The role of credit scores in assessing credit worthiness
A few years ago I would have approached this topic much differently. I would have talked about how credit scores would have had a limited role in the assessment of credit worthiness. However, after a collapse of the financial markets, which is due in part to the relaxed lending standards of institutions, I see there is evidence that proves this scoring system to be flawed.
After doing some research on how a personal credit reporting agencies(Experian, Trans Union, or Equifax) were willing to expose their equations. Their reasoning? They are “for-profit” companies and the scoring model is their unique product. Each of them, the three previously listed, has a different way to calculate “risk.” So, for instance, due to different formulas for calculation, it is possible a person could have a 700 credit score from one agency, a 560 from another, and 600 from the other. This scenario, however unlikely it may seem, is all too common due to reporting and data entry errors.
My personal experience, before I corrected a number of errors (83 in total) on all three bureaus, is very similar to the previous example. My information was mixed with some of my relatives and another person which shared my same name. It took almost 5 years and hundreds of dollars to correct these errors. This seems unfair since it only takes a few wrong keystrokes to create the error. These errors caused undue embarrassment and stress not to mention the indirect loss of money due to higher interest rates, as those rates are generally based on that score.
Although the credit agencies state that your credit file is based on information received from sources such as places you have applied for credit, subscriptions to magazines, media companies such as the cable and phone companies and the IRS, all too often this vital information is getting mixed up with some other persons information.
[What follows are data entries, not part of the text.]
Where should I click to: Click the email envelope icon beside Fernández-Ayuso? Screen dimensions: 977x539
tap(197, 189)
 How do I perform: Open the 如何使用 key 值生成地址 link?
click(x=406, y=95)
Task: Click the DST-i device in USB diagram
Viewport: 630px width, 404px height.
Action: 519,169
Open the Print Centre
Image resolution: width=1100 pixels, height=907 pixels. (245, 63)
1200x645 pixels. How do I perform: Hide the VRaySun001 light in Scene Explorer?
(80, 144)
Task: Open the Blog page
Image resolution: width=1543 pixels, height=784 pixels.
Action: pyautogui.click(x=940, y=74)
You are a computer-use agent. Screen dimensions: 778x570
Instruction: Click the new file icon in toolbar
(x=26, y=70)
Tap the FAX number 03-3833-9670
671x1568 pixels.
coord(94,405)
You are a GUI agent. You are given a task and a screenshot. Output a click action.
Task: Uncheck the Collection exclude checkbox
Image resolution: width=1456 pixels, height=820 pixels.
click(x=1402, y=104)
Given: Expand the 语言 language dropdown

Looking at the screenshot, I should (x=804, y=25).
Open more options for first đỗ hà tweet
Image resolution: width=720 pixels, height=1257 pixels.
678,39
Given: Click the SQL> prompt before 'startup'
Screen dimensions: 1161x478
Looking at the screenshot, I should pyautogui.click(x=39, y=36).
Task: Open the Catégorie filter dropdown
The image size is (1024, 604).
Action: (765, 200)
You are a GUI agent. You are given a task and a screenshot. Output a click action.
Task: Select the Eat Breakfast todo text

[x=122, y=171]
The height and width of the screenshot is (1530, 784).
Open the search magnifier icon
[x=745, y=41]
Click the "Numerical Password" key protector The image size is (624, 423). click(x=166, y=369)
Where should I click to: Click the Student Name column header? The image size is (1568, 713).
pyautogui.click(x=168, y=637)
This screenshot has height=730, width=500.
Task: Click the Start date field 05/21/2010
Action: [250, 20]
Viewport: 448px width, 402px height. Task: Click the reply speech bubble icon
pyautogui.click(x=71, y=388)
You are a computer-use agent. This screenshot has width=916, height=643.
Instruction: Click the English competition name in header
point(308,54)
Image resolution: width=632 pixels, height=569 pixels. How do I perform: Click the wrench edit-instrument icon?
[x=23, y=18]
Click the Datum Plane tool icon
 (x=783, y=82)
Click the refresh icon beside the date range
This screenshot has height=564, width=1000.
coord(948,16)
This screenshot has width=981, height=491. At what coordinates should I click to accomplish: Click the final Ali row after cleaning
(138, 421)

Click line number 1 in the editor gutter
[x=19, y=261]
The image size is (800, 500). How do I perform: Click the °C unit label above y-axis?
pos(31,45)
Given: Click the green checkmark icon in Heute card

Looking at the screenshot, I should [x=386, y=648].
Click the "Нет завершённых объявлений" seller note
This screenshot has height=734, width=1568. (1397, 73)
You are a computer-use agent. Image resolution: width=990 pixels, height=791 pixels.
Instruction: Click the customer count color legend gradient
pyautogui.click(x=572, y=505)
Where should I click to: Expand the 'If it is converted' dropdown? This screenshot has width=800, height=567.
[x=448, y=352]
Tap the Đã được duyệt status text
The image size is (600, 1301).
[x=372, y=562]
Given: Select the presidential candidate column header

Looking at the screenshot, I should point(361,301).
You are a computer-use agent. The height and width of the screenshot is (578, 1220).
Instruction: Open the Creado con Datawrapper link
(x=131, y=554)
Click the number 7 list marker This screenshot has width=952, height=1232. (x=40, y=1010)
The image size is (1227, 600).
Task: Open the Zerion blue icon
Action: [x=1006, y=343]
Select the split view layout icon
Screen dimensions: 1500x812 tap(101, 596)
I was a victim of these circumstances and since these scores are a major determining factor in one’s ability to obtain credit, my chances of getting approved for a credit purchase was greatly reduced.
It is also very important to note that each time you apply for credit the lender has made an agreement, based on the lowest cost to the lender, with one of the three major agencies. Initially I thought the reason lenders use different agencies is that their headquarters are based in different regions of the U.S. so they used the agency they are most familiar with, I was disappointed to learn it was based on cost. Knowing that each agency displayed different information and that my ability to obtain credit at a low interest rate, or even to obtain credit, is based on information that, after some investigation, I found to be false is still very unsettling.
In my experience I would have to conclude that credit scores, although they may be artificial due to false information, have a large role in determining person’s credit worthiness.